Beyond Brewing - Apr 24, 2008
Reviewer: Nicholas Sands
The area of bioprocesses, as opposed to traditional chemical processes, has being growing. Pharmaceuticals and bio-fuels have made it a hot topic in schools and industry. Finally there is a book that addresses bioprocess control, New Directions in Bioprocess Modeling and Control, by Michael Bourdreau and Gregory McMillan. McMillan is an ISA fellow, a former "Control Engineer of the Year", one of the first inductees into the "Process Control Hall of Fame", an affiliate professor at Washington University in St. Louis, and, because he shares his 30+ years of experience at Monsanto and Solutia, one of ISA's most prolific authors. This is neither the first nor the last review of one of McMillan's books. Michael Boudreau, P.E., is a control systems engineer for Emerson Process Management and has worked on control systems at Amgen, Bayer, and Genentech.

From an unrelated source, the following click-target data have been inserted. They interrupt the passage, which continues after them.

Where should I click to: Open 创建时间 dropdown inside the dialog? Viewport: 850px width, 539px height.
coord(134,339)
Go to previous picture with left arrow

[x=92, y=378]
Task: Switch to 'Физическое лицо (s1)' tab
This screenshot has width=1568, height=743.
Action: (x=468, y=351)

The introductory chapter explains that many bioprocesses have not optimized control because the pharmaceutical industry must, by regulation, validate the control system after each change. This has stifled the usual continuous improvement. The Process Analytical Technology (PAT) initiative is aimed at demonstrating control of the process and allowing improvements if the process remains within control limits. The control techniques in this book can help accomplish the PAT objectives.

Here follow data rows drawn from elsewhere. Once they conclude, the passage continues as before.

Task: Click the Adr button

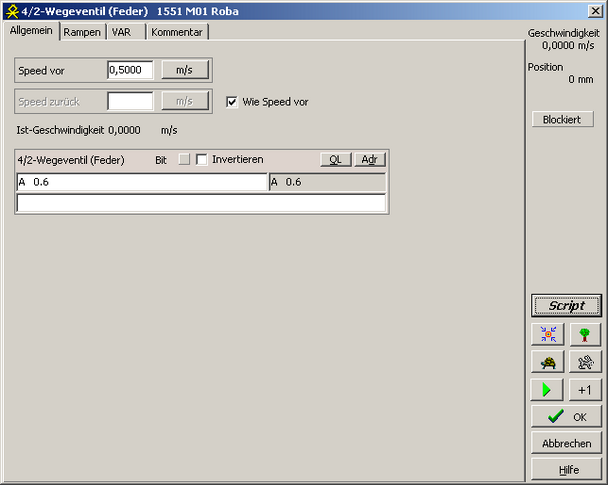Action: coord(370,159)
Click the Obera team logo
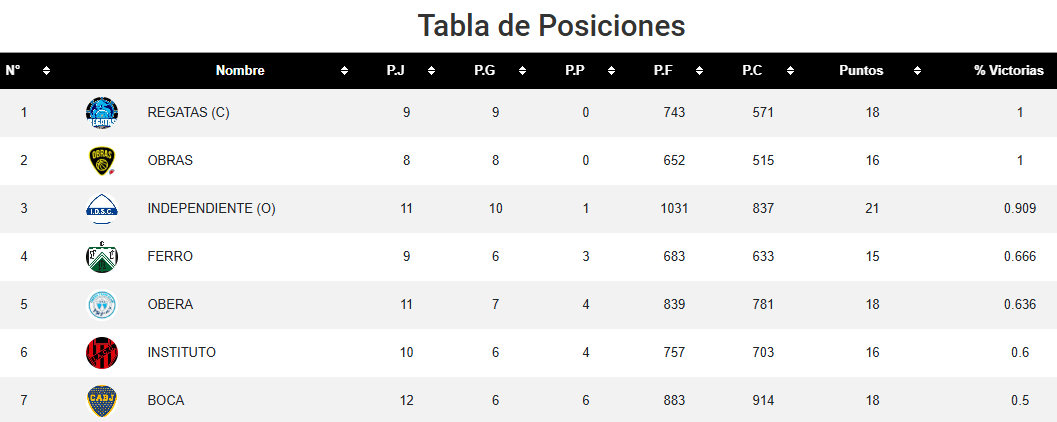The image size is (1057, 422). point(102,305)
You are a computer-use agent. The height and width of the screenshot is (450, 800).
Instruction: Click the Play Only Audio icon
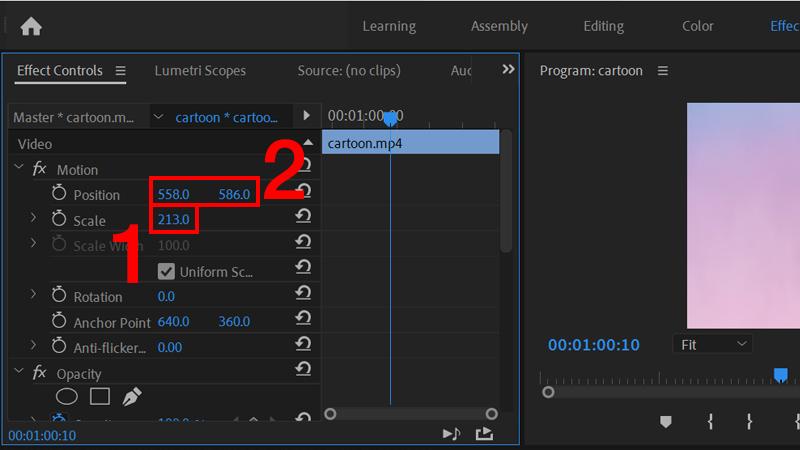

Boudreau and McMillan next explain the basics of dynamics for both self-regulating and integrating processes, and describe the general characteristics for bioprocess variables such as pH, DO, and various concentrations. The loop deadtime limits the controller performance. The authors explain the structure and operation of various PID controllers and which is appropriate for different process variables such as temperature and pressure. They recommend the lambda tuning method.

Beyond basic control, model predictive control (MPC) is a powerful tool for optimization. MPC is particularly well suited for processes with dynamic interactions and complex dynamics, like inverse response. MPC can also control against a trajectory. Because of the limited opportunity to test operating conditions, dynamic simulations, or virtual plants, can provide an opportunity to explore new process conditions and control strategies. The rest of the book details modeling techniques for bio processes that can be used to develop virtual plants.

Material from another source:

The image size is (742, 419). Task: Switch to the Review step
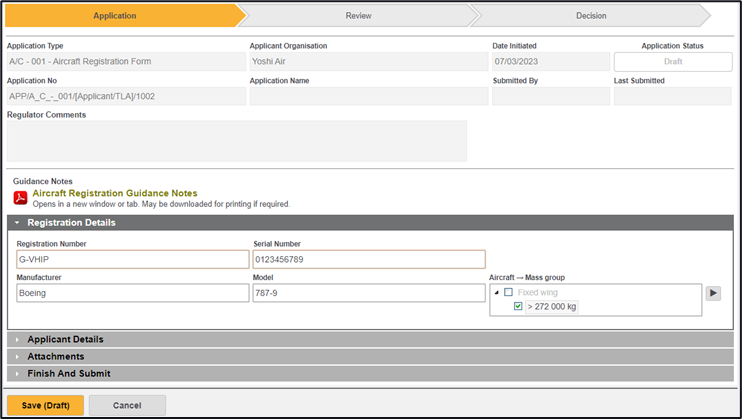coord(358,16)
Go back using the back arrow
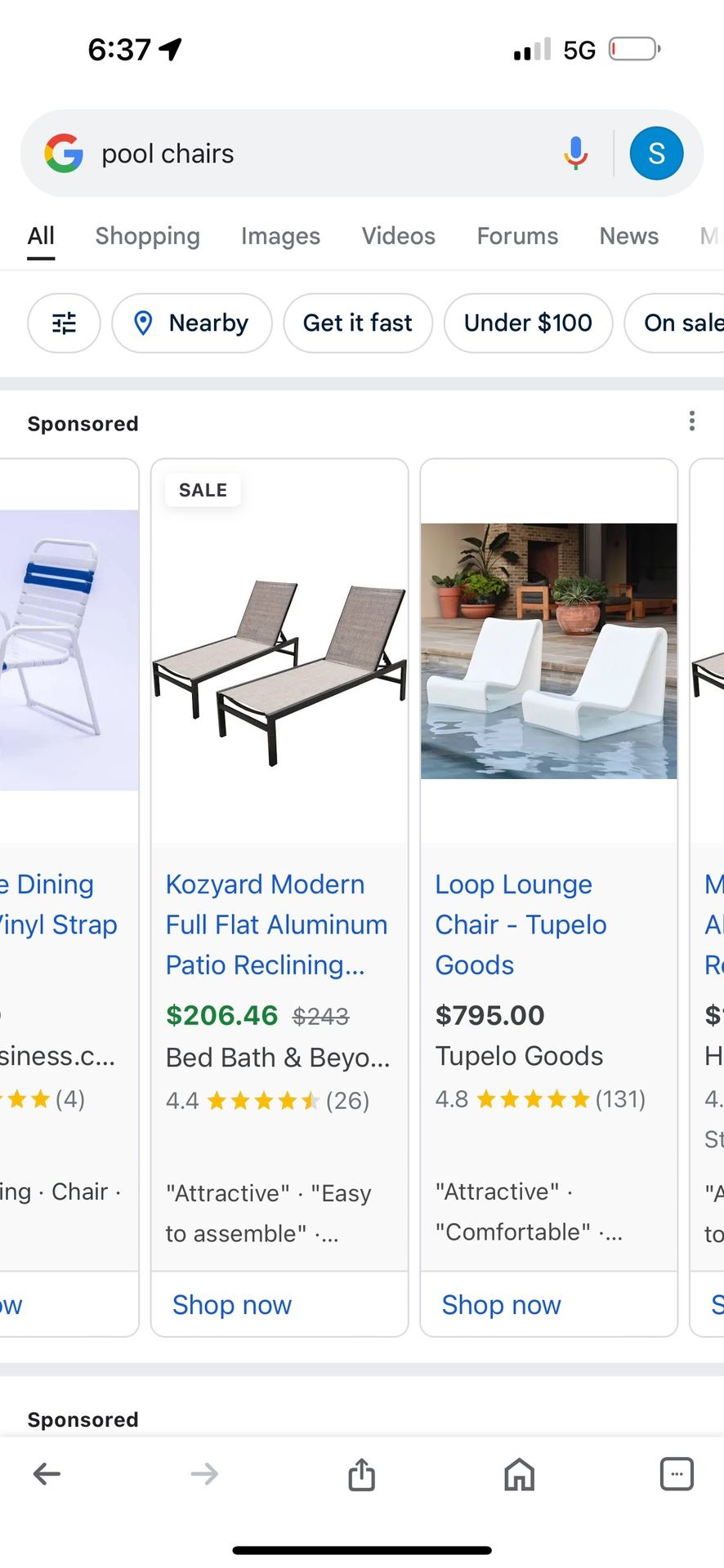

First principle models begin with mass and energy balances. The heat and kinetics for reactions and the vapor-liquid equilibrium further enhance the model. Virtual plants can be constructed using reusable modules that can be embedded within the control system. In the final chapters, the models are extended to artificial neural networks (ANNs) that use operating data to build multivariable nonlinear correlations of complex processes. Another set of technologies for complex processes, particularly suited to biological processes, are principle component analysis (PCA) and multivariable statistical process control. In PCA, many variables are mapped to fewer orthogonal dimensions to simplify analysis.

Boudreau and McMillan have assembled a single book that introduces the readers to the basics of control and the basics of bioprocesses, the dynamics of these processes, and then much more. For those in the bio-industry, this insight is truly valuable. That makes New Directions in Bioprocess Modeling and Control well worth buying for those in the bio industry and well worth reading, or borrowing, for those that work in other industries.